──────── Records for the exercise

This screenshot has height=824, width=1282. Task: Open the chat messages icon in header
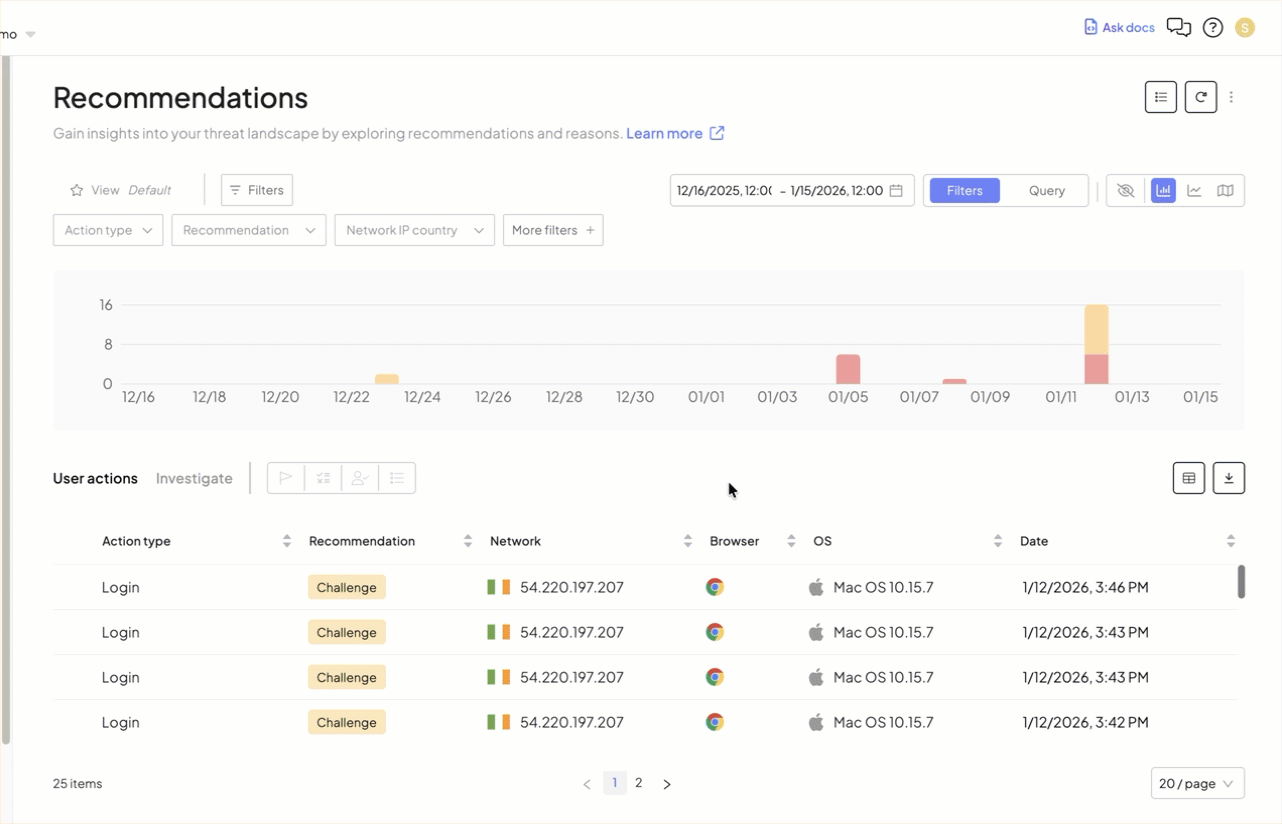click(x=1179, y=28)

────────────────
──────── Records for the exercise

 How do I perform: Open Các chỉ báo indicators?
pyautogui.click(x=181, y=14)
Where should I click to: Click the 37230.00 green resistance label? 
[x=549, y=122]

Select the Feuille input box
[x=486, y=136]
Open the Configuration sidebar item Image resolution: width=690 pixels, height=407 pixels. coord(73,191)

────────────────

• _Problem to solve_:
Reproduce verbatim only the segment of the listing bounded by the line containing "How do I perform: Open" and the line containing "Open the Configuration", with both boundary lines included.

• _Answer_:
 How do I perform: Open Các chỉ báo indicators?
pyautogui.click(x=181, y=14)
Where should I click to: Click the 37230.00 green resistance label? 
[x=549, y=122]

Select the Feuille input box
[x=486, y=136]
Open the Configuration sidebar item Image resolution: width=690 pixels, height=407 pixels. coord(73,191)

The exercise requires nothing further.